Hace años que América Latina dejó de enfrentar únicamente un problema de inseguridad. Lo que hoy vivimos es algo mucho más grave: la penetración del narcotráfico en las estructuras del poder político. Y mientras muchos dirigentes prefieren callar por conveniencia ideológica o temor, la realidad avanza con una violencia devastadora sobre nuestras democracias.
El narcotráfico ya no actúa solamente desde la clandestinidad. Tiene capacidad económica, territorial y política. Financia campañas electorales, condiciona gobiernos, infiltra instituciones y, en algunos casos, directamente cogobierna regiones enteras. Ese es el verdadero drama que atraviesan hoy países como Venezuela, Colombia y México.
En Venezuela, el régimen chavista terminó convirtiendo al Estado en una estructura funcional a negocios ilícitos que incluyen el narcotráfico, el contrabando de oro y la comercialización irregular de petróleo. Nicolás Maduro representa la degradación absoluta de una dictadura que perdió toda legitimidad democrática. La persecución política, la corrupción y la utilización de recursos estatales para sostener una maquinaria de poder forman parte de una misma lógica.
Ahora aparece Delcy Rodríguez intentando construir una imagen moderada frente a la comunidad internacional. Pero no se puede disfrazar la realidad. Venezuela continúa siendo un país devastado institucionalmente, donde millones de ciudadanos escaparon del hambre, de la violencia y de la falta de libertades.
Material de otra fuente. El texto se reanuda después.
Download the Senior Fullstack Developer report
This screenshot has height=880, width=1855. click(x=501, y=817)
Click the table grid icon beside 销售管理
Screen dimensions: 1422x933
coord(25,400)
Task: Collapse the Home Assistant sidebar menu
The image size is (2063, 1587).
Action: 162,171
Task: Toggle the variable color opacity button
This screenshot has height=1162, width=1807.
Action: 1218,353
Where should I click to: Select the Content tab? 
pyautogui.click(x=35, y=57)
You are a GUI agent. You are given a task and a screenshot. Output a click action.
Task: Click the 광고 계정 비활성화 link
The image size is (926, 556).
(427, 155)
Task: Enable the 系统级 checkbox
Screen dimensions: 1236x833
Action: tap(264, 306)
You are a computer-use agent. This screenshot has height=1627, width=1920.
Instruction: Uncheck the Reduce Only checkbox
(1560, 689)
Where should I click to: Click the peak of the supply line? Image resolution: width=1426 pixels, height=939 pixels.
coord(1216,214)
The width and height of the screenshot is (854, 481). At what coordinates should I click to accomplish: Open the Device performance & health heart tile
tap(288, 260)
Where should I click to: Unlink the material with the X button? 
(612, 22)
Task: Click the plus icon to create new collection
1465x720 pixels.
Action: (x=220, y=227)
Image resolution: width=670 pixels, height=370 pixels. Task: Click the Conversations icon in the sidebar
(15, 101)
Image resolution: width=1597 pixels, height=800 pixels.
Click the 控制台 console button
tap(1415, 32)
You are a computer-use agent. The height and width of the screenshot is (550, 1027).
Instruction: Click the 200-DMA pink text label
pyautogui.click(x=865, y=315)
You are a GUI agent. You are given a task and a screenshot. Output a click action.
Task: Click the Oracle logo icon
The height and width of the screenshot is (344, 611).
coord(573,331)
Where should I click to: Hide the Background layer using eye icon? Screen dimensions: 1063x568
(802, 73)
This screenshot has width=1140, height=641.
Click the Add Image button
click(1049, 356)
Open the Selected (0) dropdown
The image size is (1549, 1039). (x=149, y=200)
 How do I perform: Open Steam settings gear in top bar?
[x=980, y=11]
En Colombia, el problema tampoco es nuevo. El narcotráfico lleva décadas condicionando la vida política y social del país. Lo vimos en los años más oscuros de los carteles y vuelve a aparecer hoy alrededor del gobierno de Gustavo Petro. Las investigaciones judiciales vinculadas al financiamiento de su campaña son extremadamente graves y han deteriorado aún más la confianza pública.
Colombia enfrenta además otro riesgo: la normalización de la convivencia entre sectores políticos y organizaciones criminales. Cuando un Estado empieza a relativizar el avance del narcotráfico, el deterioro institucional se acelera inevitablemente.
Pero el caso más preocupante en este momento es México. Allí el narcotráfico no solo controla rutas de drogas; controla territorios, impone reglas y desafía abiertamente al Estado. Los carteles asesinan alcaldes, amenazan gobernadores y condicionan procesos electorales enteros.
La estrategia de “abrazos, no balazos” impulsada por Andrés Manuel López Obrador fue presentada como una política humanista, pero terminó transmitiendo un mensaje de debilidad frente a organizaciones criminales cada vez más poderosas. Mientras tanto, el tráfico de fentanilo hacia Estados Unidos provocó una crisis sanitaria de dimensiones históricas.
La presión de Washington sobre México crece porque el problema dejó de ser exclusivamente latinoamericano. Hoy el narcotráfico es una amenaza continental que afecta la seguridad, la economía y la estabilidad democrática de toda la región.
Frente a este escenario, muchos dirigentes siguen mirando hacia otro lado. Algunos por afinidad ideológica. Otros por conveniencia política. Y otros, directamente, porque el miedo se instaló en estructuras institucionales que ya no logran enfrentar a las mafias.
Yo creo que América Latina todavía está a tiempo de reaccionar. Pero para hacerlo primero debemos animarnos a decir la verdad. Sin eufemismos y sin corrección política. El narcotráfico no es solamente una organización criminal: es un cáncer que busca capturar el poder político.
Y cuando eso ocurre, la democracia empieza a vaciarse desde adentro.